Jarnac n’est plus. Âgé de vingt-huit ans, l’étalon Selle Français Originel s’est endormi après une belle retraite. Excellent compétiteur au plus haut niveau sous les selles de Reynald Angot, Timothée Anciaume puis Julio Arias Cueva, le puissant alezan brûlé laisse derrière lui une production très intéressante, avec un certain Donatello d’Auge en chef de file. Retour sur son parcours, avec les hommages de deux de ses anciens cavaliers.

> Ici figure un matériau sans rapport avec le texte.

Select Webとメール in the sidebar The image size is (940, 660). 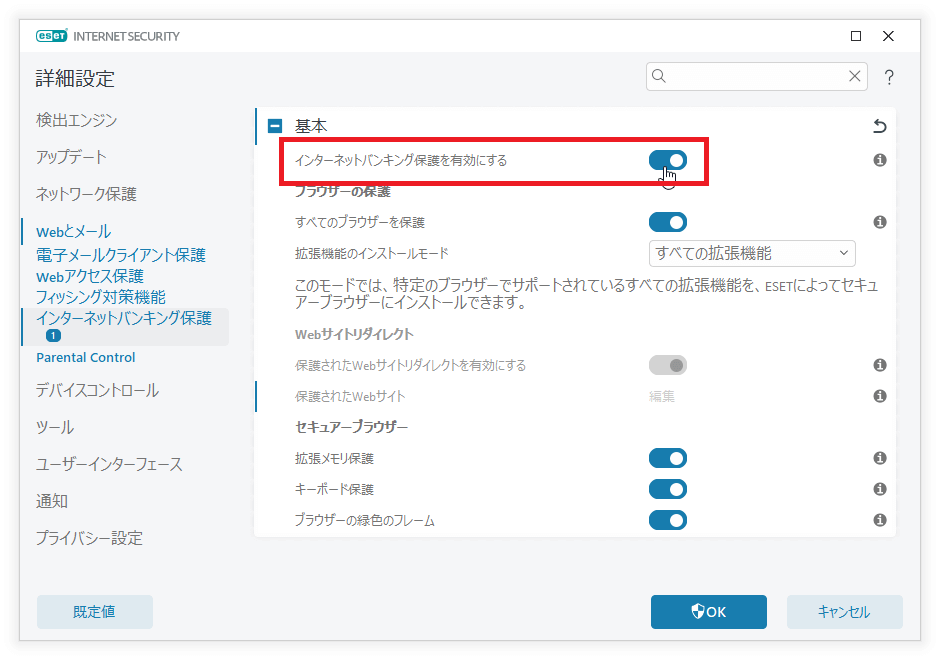coord(73,232)
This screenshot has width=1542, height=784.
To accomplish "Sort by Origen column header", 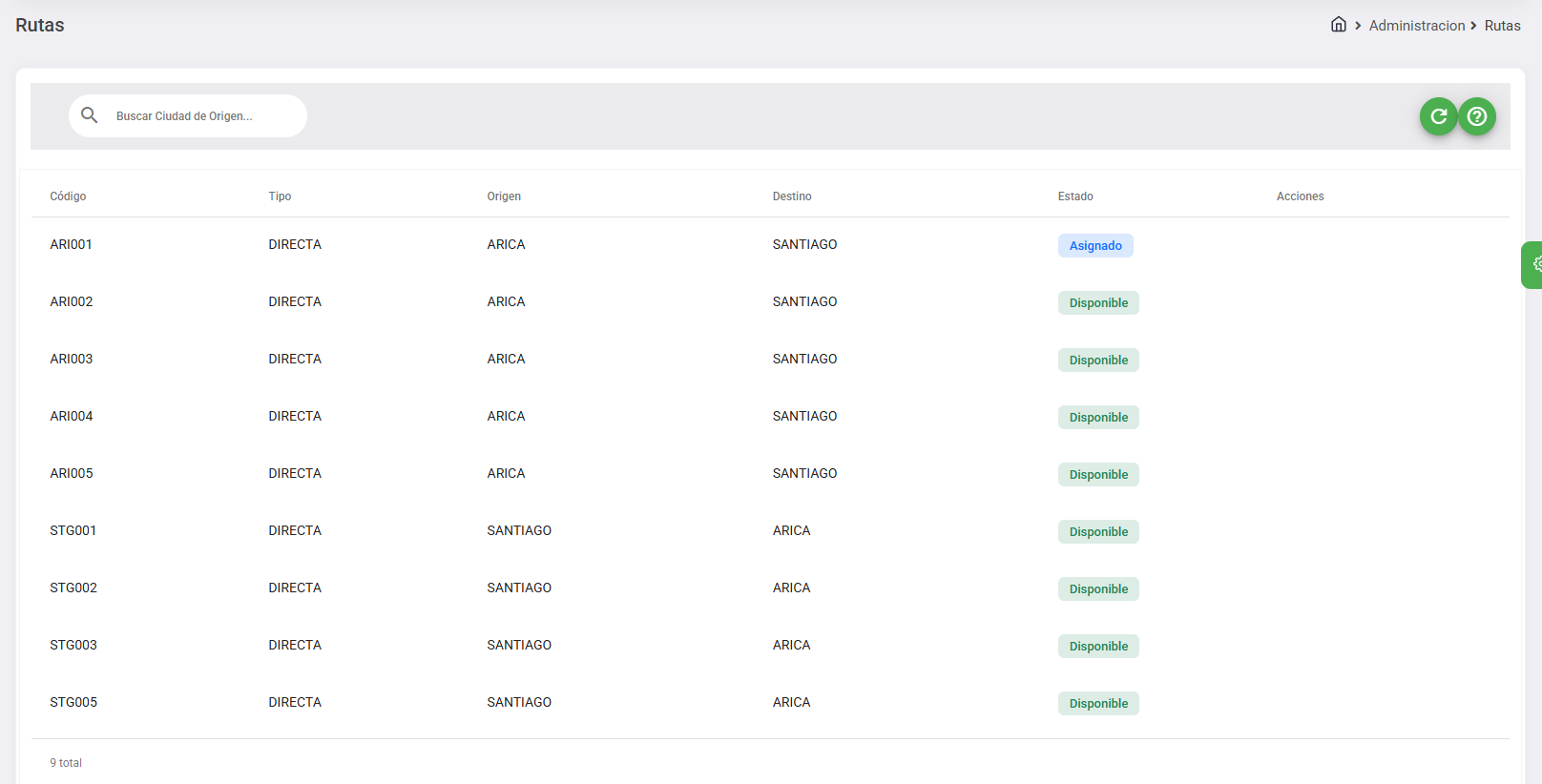I will (x=504, y=196).
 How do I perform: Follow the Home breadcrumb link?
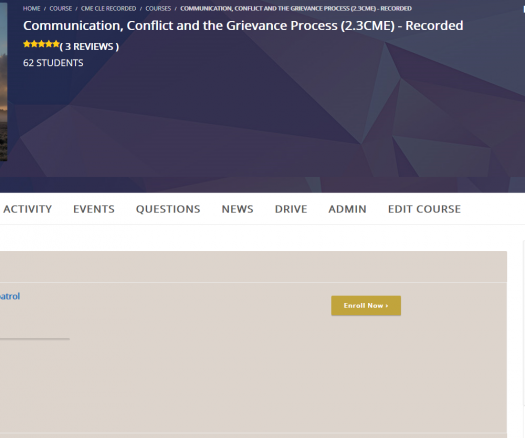pos(31,8)
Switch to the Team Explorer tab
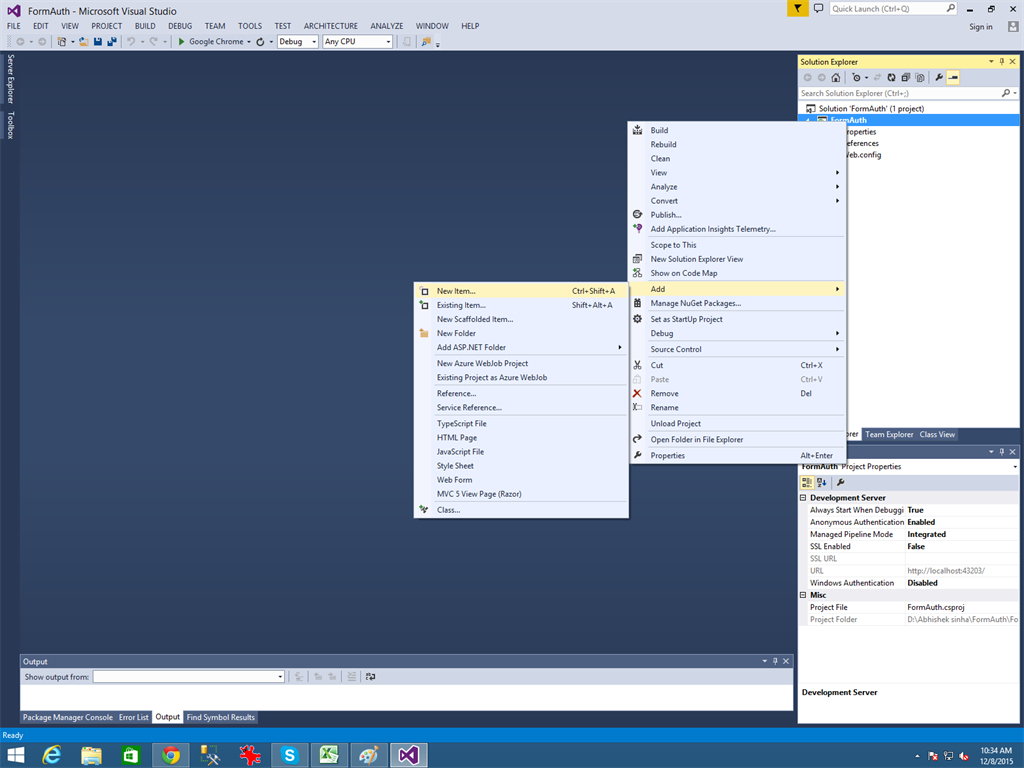 889,435
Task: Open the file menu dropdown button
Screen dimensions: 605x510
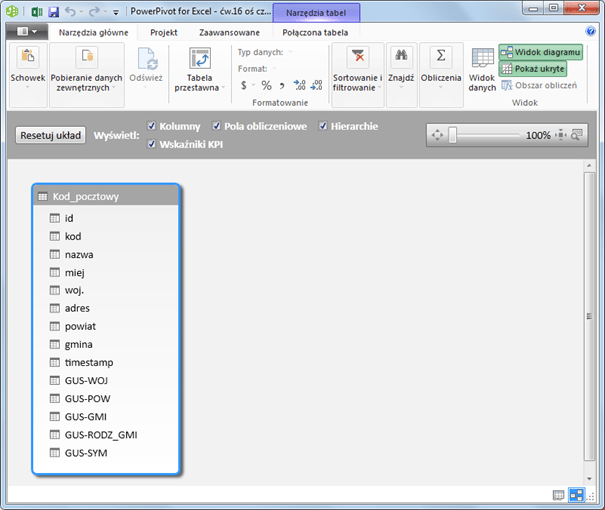Action: [27, 32]
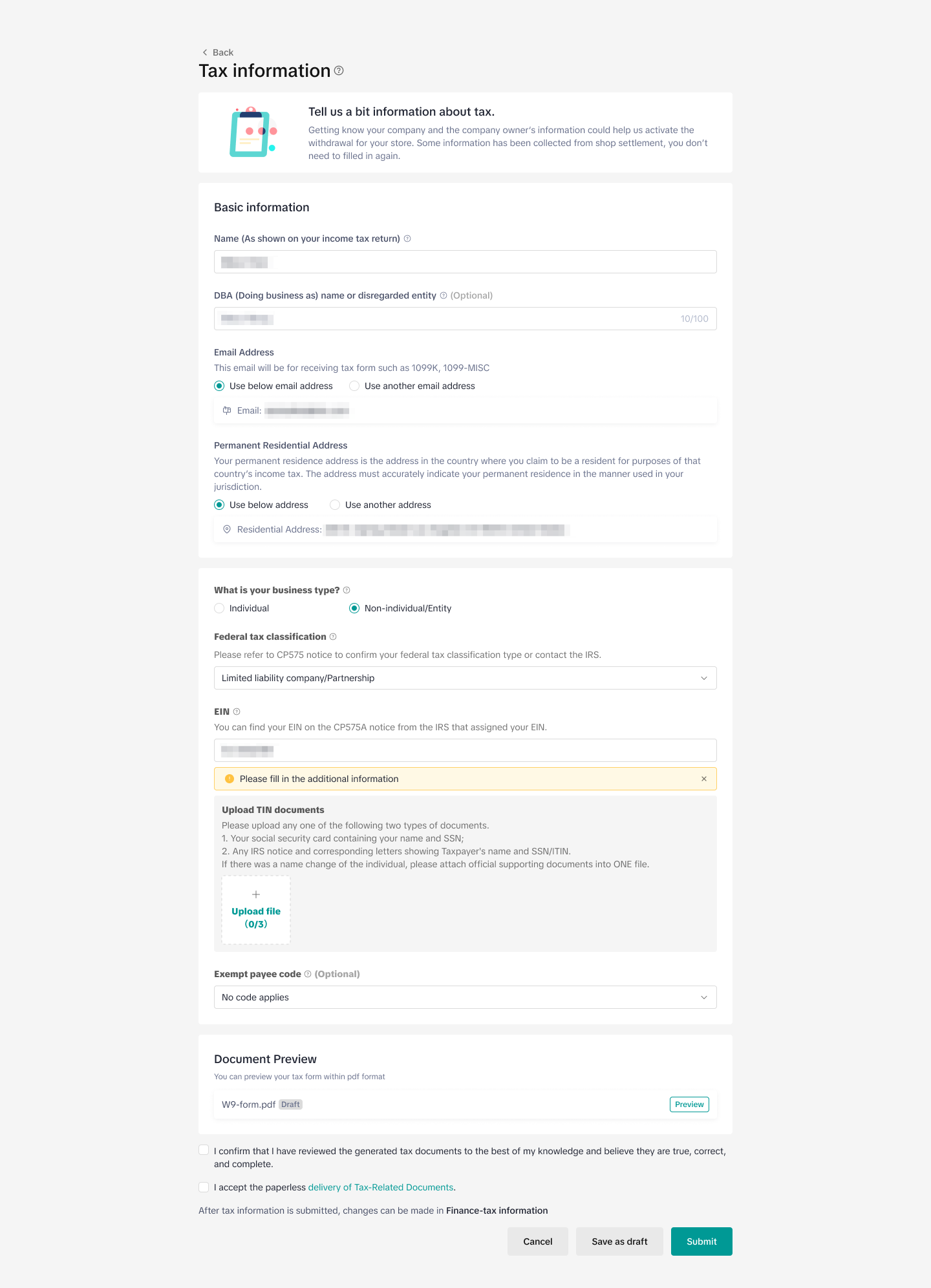Click the info icon beside Federal tax classification
The width and height of the screenshot is (931, 1288).
(x=333, y=637)
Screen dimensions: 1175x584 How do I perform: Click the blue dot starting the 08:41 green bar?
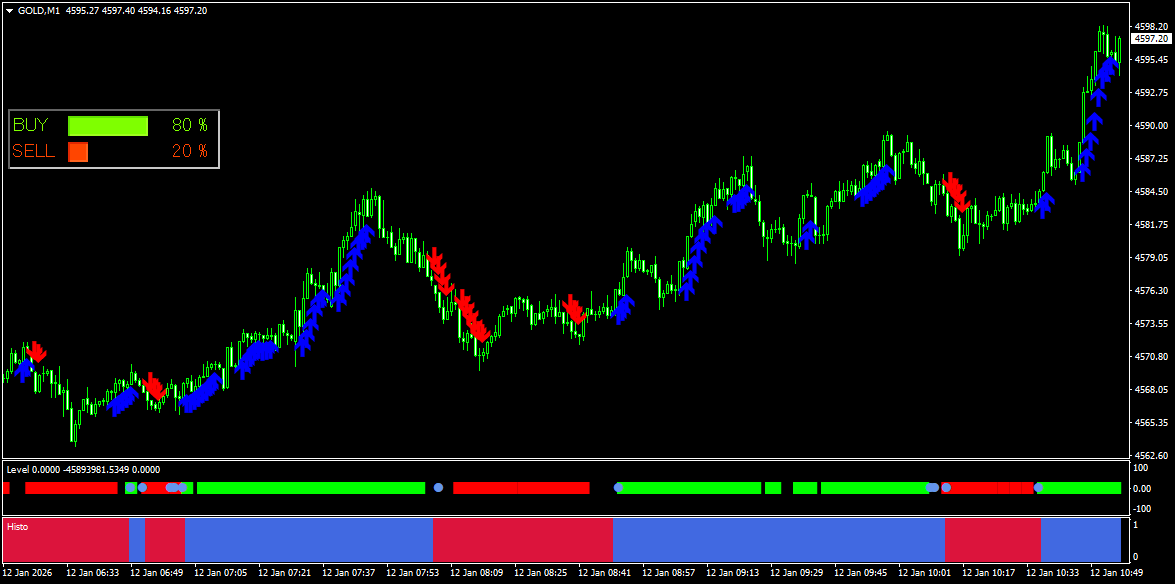[x=619, y=488]
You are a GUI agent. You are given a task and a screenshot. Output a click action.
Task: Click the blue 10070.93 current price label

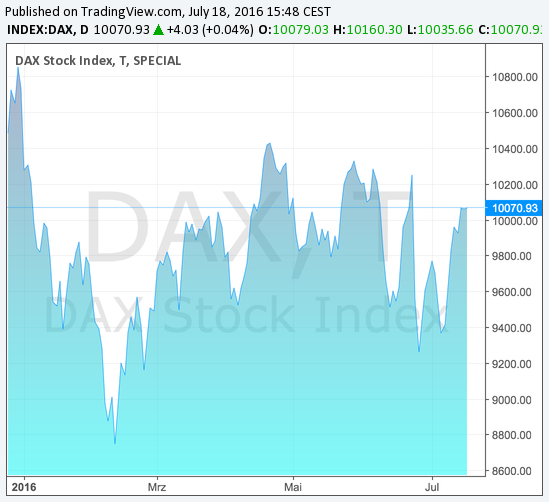coord(514,208)
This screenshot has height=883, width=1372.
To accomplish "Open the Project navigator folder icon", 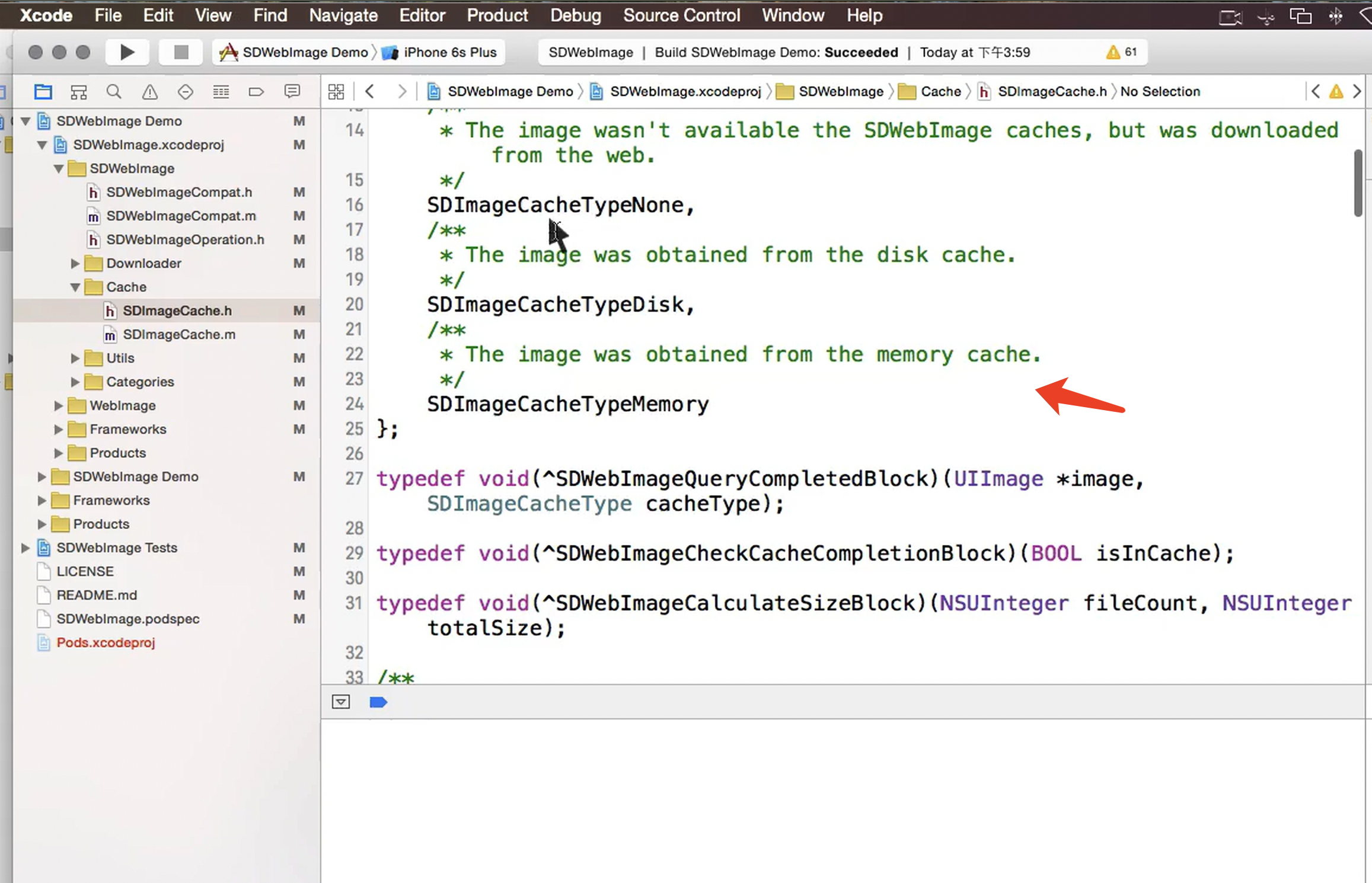I will [43, 92].
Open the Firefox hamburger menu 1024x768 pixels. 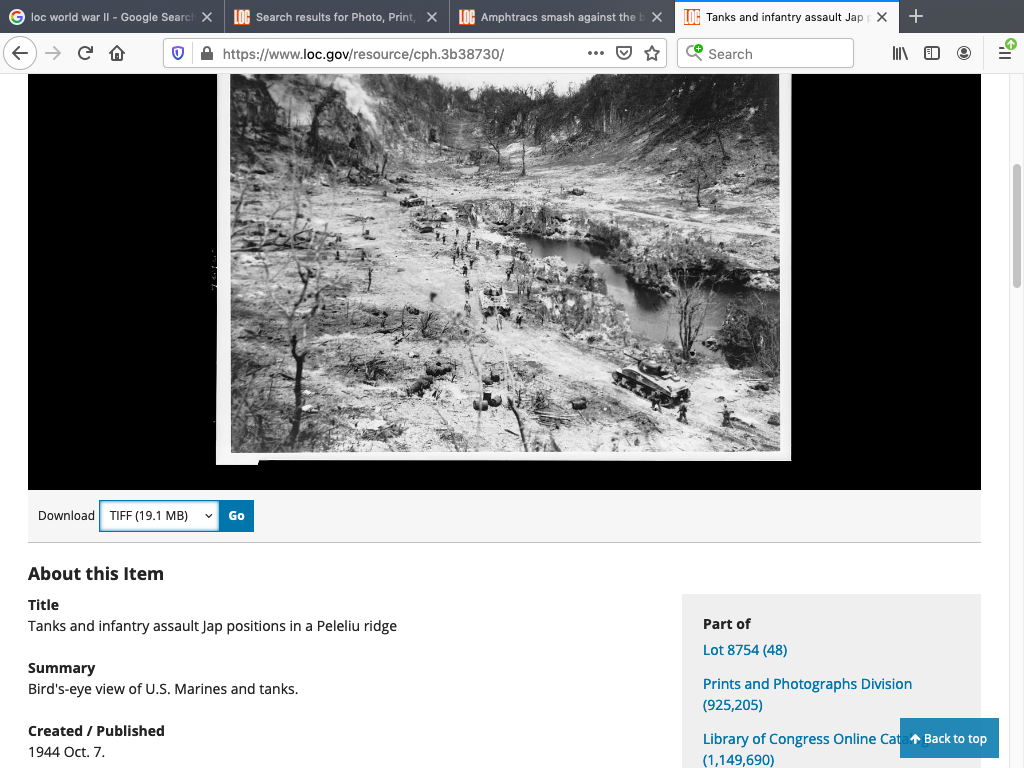click(x=1005, y=54)
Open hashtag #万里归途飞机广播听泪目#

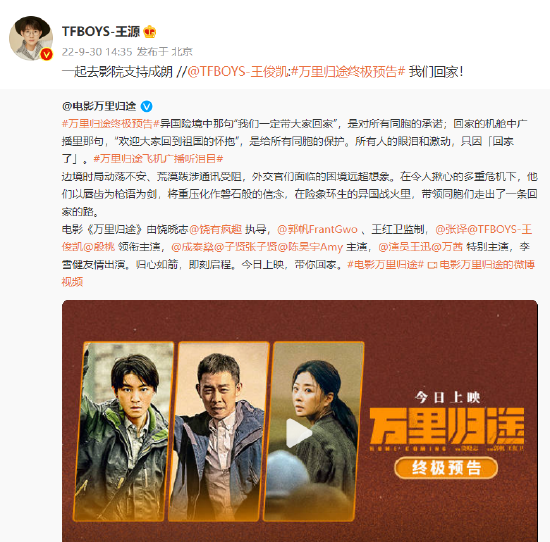158,159
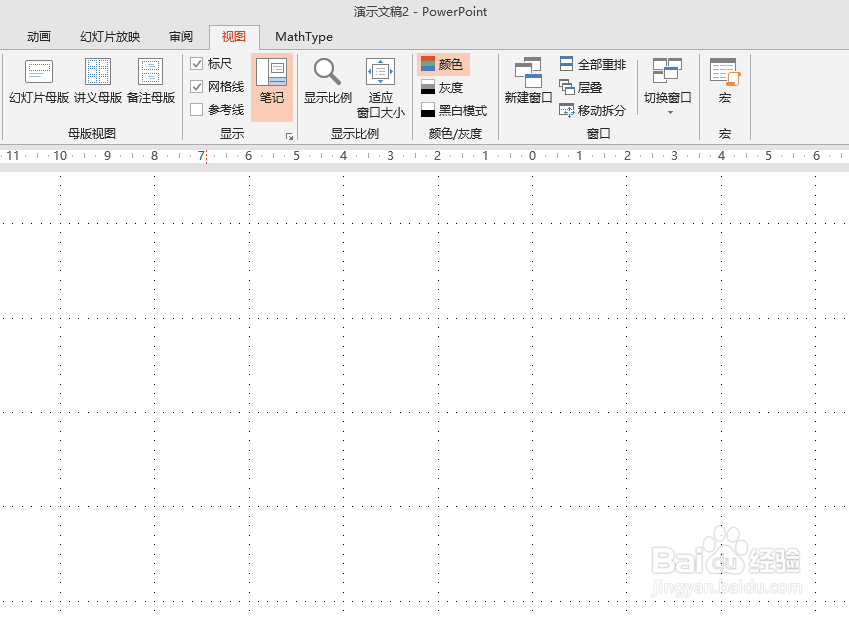Switch to the MathType tab

click(x=303, y=36)
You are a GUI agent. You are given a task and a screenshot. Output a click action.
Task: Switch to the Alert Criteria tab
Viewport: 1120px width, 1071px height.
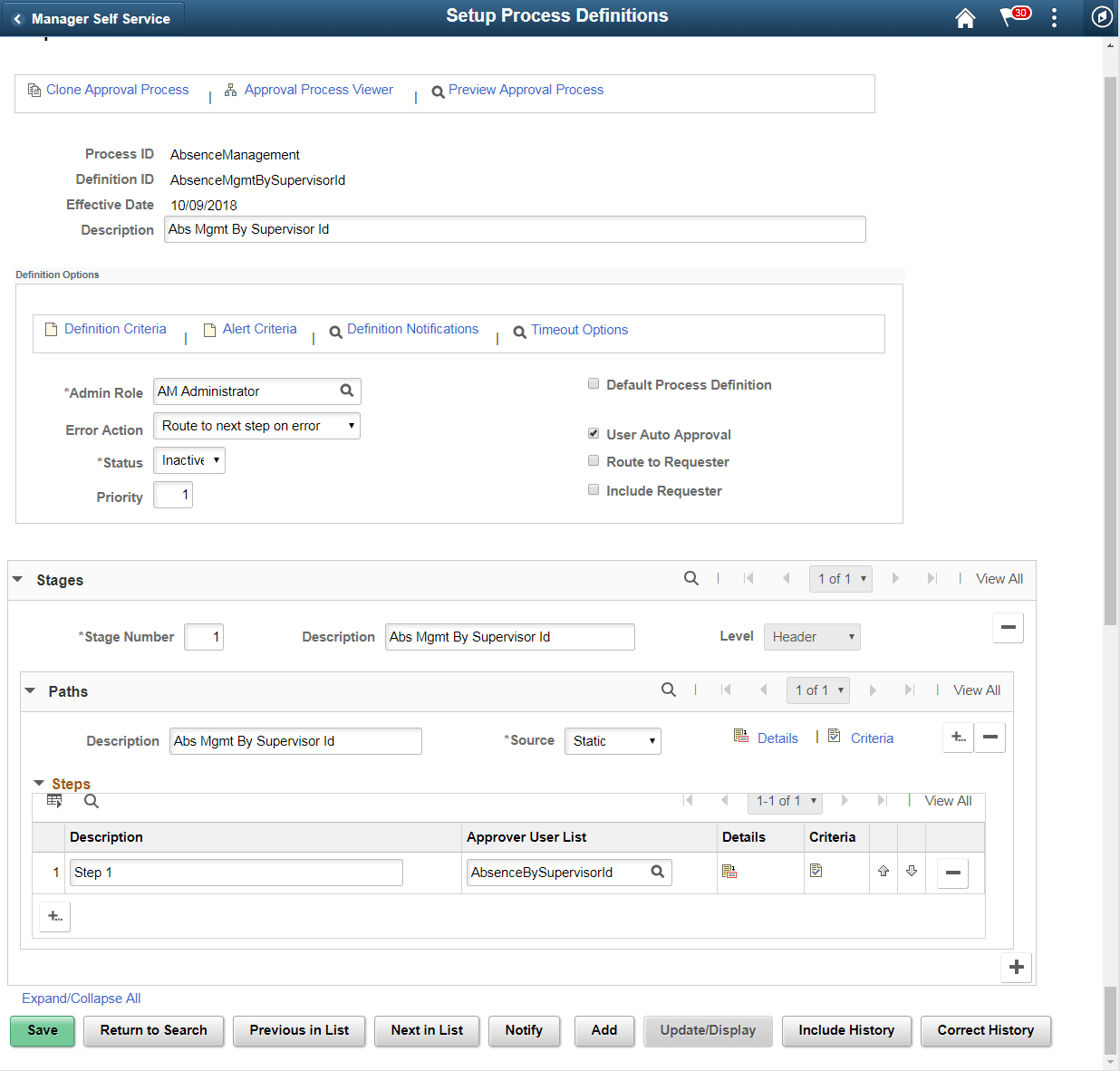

À vingt-huit ans, Jarnac a poussé son dernier souffle. Fils de Ryon d’Anzex et Vic du Vass, par J’t’Adore, l’alezan brûlé est décédé le 19 mars dernier, après une longue retraite passée auprès de la famille Mars. “Nous sommes infiniment tristes. Jarnac est allé rejoindre au paradis des chevaux Rochet M, Dollar dela Pierre, Cook du Midour et Quick Star”, s’est attristée Danièle Mars auprès de Studforlife.
Né pour le compte de la S.C.E.A. La Rousselière, dans l’Orne, l’alezan brûlé aura marqué les mémoires, pour son talent sur les pistes de compétition, mais aussi pour ses qualités de reproducteur. Initié à la compétition à partir de 2001 par Jean-Michel Lorin, le puissant étalon enchaîne les sans-faute sous sa selle à quatre et cinq ans. Également aperçu sur quelques épreuves de dressage à six ans, aux rênes de Karine Lorrain, Jarnac intègre à temps plein l’effectif de Marc Dilasser à partir de juin 2003, avant d’être confié par le haras des M à Reynald Angot l’année suivante. À sept ans, Jarnac arpente déjà les plus belles pistes du monde, se produit à La Baule ou encore Dinard dans des épreuves réservées à sa classe d’âge et tutoie déjà les sommets à huit ans, terminant notamment deuxième du Grand Prix Pro 1 à 1,50m de Franconville. Reynald Angot et son complice atteignent sans surprise le niveau 4 et 5* à partir de fin 2005.
Reynald Angot fut l'un des cavaliers privilégiés de Jarnac. © Sportfot
“Jarnac avait une qualité exceptionnelle. Je pense que c’est l’un des meilleurs chevaux que j’aie monté dans ma vie”, salue Reynald Angot. “Il avait un galop un peu difficile, était un grand cheval, mais sa qualité de saut était incroyable. C’était un cheval très cool, qui ne regardait rien, n’avait pas d’état d’âme. Lorsqu’il faisait des épreuves de six barres, il pouvait sauter 2 mètres et s’arrêter deux foulées après pour brouter ! Il avait un super mental. Avec lui, j’ai remporté la Coupe du roi, à Madrid, devant Itôt du Château ! J’étais très content ce jour-là, notamment d’avoir réussi à devancer un cheval aussi rapide qu’Itôt. C’était vraiment une belle victoire et l’un de mes meilleurs souvenirs avec lui. Il y en a eu d’autres, comme le Grand Prix du salon du cheval de Paris, où il s’était classé quatrième en 2005 et avait sauté de manière fabuleuse.”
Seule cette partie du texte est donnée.